## STORED DATA
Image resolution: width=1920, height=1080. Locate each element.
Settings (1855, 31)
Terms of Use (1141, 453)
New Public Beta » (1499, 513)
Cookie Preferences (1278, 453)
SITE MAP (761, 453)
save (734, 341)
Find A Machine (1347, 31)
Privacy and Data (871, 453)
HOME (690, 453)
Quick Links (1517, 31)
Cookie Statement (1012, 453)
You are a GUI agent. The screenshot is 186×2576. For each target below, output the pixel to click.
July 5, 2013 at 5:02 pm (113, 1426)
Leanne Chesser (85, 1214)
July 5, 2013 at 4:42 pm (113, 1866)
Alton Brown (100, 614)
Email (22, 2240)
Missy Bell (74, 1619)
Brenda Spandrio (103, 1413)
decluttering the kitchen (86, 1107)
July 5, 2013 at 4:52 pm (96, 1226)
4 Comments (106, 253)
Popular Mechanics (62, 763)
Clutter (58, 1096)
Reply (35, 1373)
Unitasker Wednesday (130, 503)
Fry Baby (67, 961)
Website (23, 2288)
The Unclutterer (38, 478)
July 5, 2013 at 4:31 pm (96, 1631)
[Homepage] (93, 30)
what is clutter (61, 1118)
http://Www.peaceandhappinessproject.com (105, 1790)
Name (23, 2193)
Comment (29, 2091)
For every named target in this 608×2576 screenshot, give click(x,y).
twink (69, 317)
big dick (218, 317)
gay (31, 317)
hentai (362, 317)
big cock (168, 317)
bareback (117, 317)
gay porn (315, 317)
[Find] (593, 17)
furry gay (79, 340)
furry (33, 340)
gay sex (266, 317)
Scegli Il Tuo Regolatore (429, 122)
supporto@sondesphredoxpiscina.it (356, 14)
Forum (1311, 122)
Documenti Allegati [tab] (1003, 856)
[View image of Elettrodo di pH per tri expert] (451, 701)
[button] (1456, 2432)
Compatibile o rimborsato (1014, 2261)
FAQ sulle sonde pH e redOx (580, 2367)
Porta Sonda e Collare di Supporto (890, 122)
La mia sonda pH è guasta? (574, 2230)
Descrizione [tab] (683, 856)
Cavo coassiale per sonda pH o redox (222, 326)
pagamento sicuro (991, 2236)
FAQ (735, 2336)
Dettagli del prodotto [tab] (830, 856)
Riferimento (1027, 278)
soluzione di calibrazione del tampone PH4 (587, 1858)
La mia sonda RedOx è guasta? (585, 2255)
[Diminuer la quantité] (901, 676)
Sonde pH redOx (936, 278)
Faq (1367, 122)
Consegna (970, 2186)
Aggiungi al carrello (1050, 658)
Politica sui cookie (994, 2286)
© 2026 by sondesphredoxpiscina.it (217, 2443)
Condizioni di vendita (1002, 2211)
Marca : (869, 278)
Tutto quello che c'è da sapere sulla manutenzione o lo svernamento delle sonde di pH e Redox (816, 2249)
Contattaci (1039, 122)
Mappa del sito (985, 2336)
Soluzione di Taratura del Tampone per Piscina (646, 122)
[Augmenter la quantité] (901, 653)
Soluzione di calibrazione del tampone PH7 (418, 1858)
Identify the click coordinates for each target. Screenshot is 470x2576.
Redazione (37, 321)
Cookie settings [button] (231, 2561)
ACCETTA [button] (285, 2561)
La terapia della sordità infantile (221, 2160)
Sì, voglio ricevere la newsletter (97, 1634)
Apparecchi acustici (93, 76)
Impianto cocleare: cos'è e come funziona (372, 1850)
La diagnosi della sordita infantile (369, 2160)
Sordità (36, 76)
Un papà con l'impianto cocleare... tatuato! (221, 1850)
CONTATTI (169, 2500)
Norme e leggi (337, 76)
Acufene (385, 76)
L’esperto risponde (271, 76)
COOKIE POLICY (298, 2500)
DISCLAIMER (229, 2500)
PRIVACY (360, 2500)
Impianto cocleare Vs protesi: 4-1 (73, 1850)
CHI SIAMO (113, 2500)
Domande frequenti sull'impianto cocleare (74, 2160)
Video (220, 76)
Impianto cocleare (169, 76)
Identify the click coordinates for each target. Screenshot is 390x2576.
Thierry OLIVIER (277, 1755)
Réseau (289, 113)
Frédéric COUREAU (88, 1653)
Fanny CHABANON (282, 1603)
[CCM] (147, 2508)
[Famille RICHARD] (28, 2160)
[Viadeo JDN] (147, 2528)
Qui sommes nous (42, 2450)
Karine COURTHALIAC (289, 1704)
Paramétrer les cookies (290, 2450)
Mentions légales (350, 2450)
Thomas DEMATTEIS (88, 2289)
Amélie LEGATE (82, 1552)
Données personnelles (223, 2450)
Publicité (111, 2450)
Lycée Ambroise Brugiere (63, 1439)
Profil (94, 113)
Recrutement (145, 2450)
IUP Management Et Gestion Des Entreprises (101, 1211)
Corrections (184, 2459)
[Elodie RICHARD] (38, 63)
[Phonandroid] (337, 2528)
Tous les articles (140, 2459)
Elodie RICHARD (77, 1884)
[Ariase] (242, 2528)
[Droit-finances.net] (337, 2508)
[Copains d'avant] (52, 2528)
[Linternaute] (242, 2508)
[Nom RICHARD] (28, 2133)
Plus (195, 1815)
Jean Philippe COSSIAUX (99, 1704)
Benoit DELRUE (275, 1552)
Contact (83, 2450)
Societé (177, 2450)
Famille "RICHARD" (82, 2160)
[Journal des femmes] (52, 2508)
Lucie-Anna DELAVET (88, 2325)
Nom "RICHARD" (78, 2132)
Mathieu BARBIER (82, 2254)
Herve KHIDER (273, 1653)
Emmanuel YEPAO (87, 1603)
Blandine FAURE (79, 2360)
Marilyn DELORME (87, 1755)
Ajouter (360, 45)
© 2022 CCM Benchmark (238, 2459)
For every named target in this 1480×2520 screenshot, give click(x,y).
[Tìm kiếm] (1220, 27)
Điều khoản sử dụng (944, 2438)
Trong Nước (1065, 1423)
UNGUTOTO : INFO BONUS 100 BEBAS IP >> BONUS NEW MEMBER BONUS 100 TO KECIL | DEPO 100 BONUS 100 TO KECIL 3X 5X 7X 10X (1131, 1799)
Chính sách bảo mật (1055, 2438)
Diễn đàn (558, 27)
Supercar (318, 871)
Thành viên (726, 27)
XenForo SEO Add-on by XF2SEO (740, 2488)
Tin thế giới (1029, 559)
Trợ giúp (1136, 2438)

## TASK STATEMENT
For every entry above, write out an exact copy.

## EXERCISE OUTPUT
Image resolution: width=1920, height=1080. Locate each element.
Settings (1855, 31)
Terms of Use (1141, 453)
New Public Beta » (1499, 513)
Cookie Preferences (1278, 453)
SITE MAP (761, 453)
save (734, 341)
Find A Machine (1347, 31)
Privacy and Data (871, 453)
HOME (690, 453)
Quick Links (1517, 31)
Cookie Statement (1012, 453)
You are a GUI agent. The screenshot is 186×2576. For each target below, output the pixel to click.
July 5, 2013 at 5:02 pm (113, 1426)
Leanne Chesser (85, 1214)
July 5, 2013 at 4:42 pm (113, 1866)
Alton Brown (100, 614)
Email (22, 2240)
Missy Bell (74, 1619)
Brenda Spandrio (103, 1413)
decluttering the kitchen (86, 1107)
July 5, 2013 at 4:52 pm (96, 1226)
4 Comments (106, 253)
Popular Mechanics (62, 763)
Clutter (58, 1096)
Reply (35, 1373)
Unitasker Wednesday (130, 503)
Fry Baby (67, 961)
Website (23, 2288)
The Unclutterer (38, 478)
July 5, 2013 at 4:31 pm (96, 1631)
[Homepage] (93, 30)
what is clutter (61, 1118)
http://Www.peaceandhappinessproject.com (105, 1790)
Name (23, 2193)
Comment (29, 2091)
For every named target in this 608×2576 screenshot, give click(x,y).
twink (69, 317)
big dick (218, 317)
gay (31, 317)
hentai (362, 317)
big cock (168, 317)
bareback (117, 317)
gay porn (315, 317)
[Find] (593, 17)
furry gay (79, 340)
furry (33, 340)
gay sex (266, 317)
Scegli Il Tuo Regolatore (429, 122)
supporto@sondesphredoxpiscina.it (356, 14)
Forum (1311, 122)
Documenti Allegati [tab] (1003, 856)
[View image of Elettrodo di pH per tri expert] (451, 701)
[button] (1456, 2432)
Compatibile o rimborsato (1014, 2261)
FAQ sulle sonde pH e redOx (580, 2367)
Porta Sonda e Collare di Supporto (890, 122)
La mia sonda pH è guasta? (574, 2230)
Descrizione [tab] (683, 856)
Cavo coassiale per sonda pH o redox (222, 326)
pagamento sicuro (991, 2236)
FAQ (735, 2336)
Dettagli del prodotto [tab] (830, 856)
Riferimento (1027, 278)
soluzione di calibrazione del tampone PH4 (587, 1858)
La mia sonda RedOx è guasta? (585, 2255)
[Diminuer la quantité] (901, 676)
Sonde pH redOx (936, 278)
Faq (1367, 122)
Consegna (970, 2186)
Aggiungi al carrello (1050, 658)
Politica sui cookie (994, 2286)
© 2026 by sondesphredoxpiscina.it (217, 2443)
Condizioni di vendita (1002, 2211)
Marca : (869, 278)
Tutto quello che c'è da sapere sulla manutenzione o lo svernamento delle sonde di pH e Redox (816, 2249)
Contattaci (1039, 122)
Mappa del sito (985, 2336)
Soluzione di Taratura del Tampone per Piscina (646, 122)
[Augmenter la quantité] (901, 653)
Soluzione di calibrazione del tampone PH7 (418, 1858)
Identify the click coordinates for each target. Screenshot is 470x2576.
Redazione (37, 321)
Cookie settings [button] (231, 2561)
ACCETTA [button] (285, 2561)
La terapia della sordità infantile (221, 2160)
Sì, voglio ricevere la newsletter (97, 1634)
Apparecchi acustici (93, 76)
Impianto cocleare: cos'è e come funziona (372, 1850)
La diagnosi della sordita infantile (369, 2160)
Sordità (36, 76)
Un papà con l'impianto cocleare... tatuato! (221, 1850)
CONTATTI (169, 2500)
Norme e leggi (337, 76)
Acufene (385, 76)
L’esperto risponde (271, 76)
COOKIE POLICY (298, 2500)
DISCLAIMER (229, 2500)
PRIVACY (360, 2500)
Impianto cocleare Vs protesi: 4-1 (73, 1850)
CHI SIAMO (113, 2500)
Domande frequenti sull'impianto cocleare (74, 2160)
Video (220, 76)
Impianto cocleare (169, 76)
Identify the click coordinates for each target. Screenshot is 390x2576.
Thierry OLIVIER (277, 1755)
Réseau (289, 113)
Frédéric COUREAU (88, 1653)
Fanny CHABANON (282, 1603)
[CCM] (147, 2508)
[Famille RICHARD] (28, 2160)
[Viadeo JDN] (147, 2528)
Qui sommes nous (42, 2450)
Karine COURTHALIAC (289, 1704)
Paramétrer les cookies (290, 2450)
Mentions légales (350, 2450)
Thomas DEMATTEIS (88, 2289)
Amélie LEGATE (82, 1552)
Données personnelles (223, 2450)
Publicité (111, 2450)
Lycée Ambroise Brugiere (63, 1439)
Profil (94, 113)
Recrutement (145, 2450)
IUP Management Et Gestion Des Entreprises (101, 1211)
Corrections (184, 2459)
[Elodie RICHARD] (38, 63)
[Phonandroid] (337, 2528)
Tous les articles (140, 2459)
Elodie RICHARD (77, 1884)
[Ariase] (242, 2528)
[Droit-finances.net] (337, 2508)
[Copains d'avant] (52, 2528)
[Linternaute] (242, 2508)
[Nom RICHARD] (28, 2133)
Plus (195, 1815)
Jean Philippe COSSIAUX (99, 1704)
Benoit DELRUE (275, 1552)
Contact (83, 2450)
Societé (177, 2450)
Famille "RICHARD" (82, 2160)
[Journal des femmes] (52, 2508)
Lucie-Anna DELAVET (88, 2325)
Nom "RICHARD" (78, 2132)
Mathieu BARBIER (82, 2254)
Herve KHIDER (273, 1653)
Emmanuel YEPAO (87, 1603)
Blandine FAURE (79, 2360)
Marilyn DELORME (87, 1755)
Ajouter (360, 45)
© 2022 CCM Benchmark (238, 2459)
For every named target in this 1480×2520 screenshot, give click(x,y).
[Tìm kiếm] (1220, 27)
Điều khoản sử dụng (944, 2438)
Trong Nước (1065, 1423)
UNGUTOTO : INFO BONUS 100 BEBAS IP >> BONUS NEW MEMBER BONUS 100 TO KECIL | DEPO 100 BONUS 100 TO KECIL 3X 5X 7X 10X (1131, 1799)
Chính sách bảo mật (1055, 2438)
Diễn đàn (558, 27)
Supercar (318, 871)
Thành viên (726, 27)
XenForo SEO Add-on by XF2SEO (740, 2488)
Tin thế giới (1029, 559)
Trợ giúp (1136, 2438)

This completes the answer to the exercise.